Our other piece of exciting news this week is about Michael and his drawings. As I write this blog he is sitting opposite me constructing his shop on Etsy, a process that requires a lot of huffing and puffing as it is obviously turning out to be more complicated than we originally thought. However, he is winning and we soon hope to provide you with the link so that you can have a look at a selection of prints, and also digital downloads, that will be for sale. His website is also nearly finished and commissions for pet portraits will be available. I will keep you posted!

Here is a sneak preview of his drawing of deer in our field.

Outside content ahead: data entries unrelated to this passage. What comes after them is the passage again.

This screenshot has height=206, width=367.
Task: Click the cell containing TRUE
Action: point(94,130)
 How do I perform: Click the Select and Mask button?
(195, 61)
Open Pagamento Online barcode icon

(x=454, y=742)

Hope all is well with you and see you soon.


10 thoughts on “Deer caught on camera

  1. Fascinating information and wonderful images of the deer with his sprouting antlers. We have deer around here that breed regularly and wander around the field behind our house at dusk. It’s always magical to see them.


  2. How fun to have a deer discover your camera. 🙂 My son is the only person I know who has a knack of finding antlers, including a partial one of a moose! I’ve thought of getting a trail cam, but haven’t done much research into it. It would be fun to see who are animal neighbors are. Have a great week!


  3. Michael should remember finding a number of antlers we found near Applecross in Scotland, which proudly ended up on the roof rack of our VW camping bus.


  4. Love the photos of the deer. We fitted a trail camera at the top of the farm when we had logging going on, (watching in case anyone stole any)!!! and it’s surprising what appears on there. We have also picked up deer. They are beautiful, but when you have a pack of around 8 / 10 they can be a bit of a nuisance!! We have found many antlers which have come off, some large and some surprisingly small? It is lovely to see all the different wildlife though, and we have picked up owls, bats, buzzards, kites, fox and deer. We actually had our whole camera taken though. We went to collect the card after a weekend away and it had disappeared. Likely someone that shouldn’t have been around here had seen the light come on and taken umbrage!! Ah well……. Exciting news for Michael on Etsy …… Take care both. A and G xx


    1. Hi Ann. You certainly have an abundance of wildlife there! Good old Wales, and no hunters. Although obviously thieves and people up to no good by the looks of it. You should start an antler business!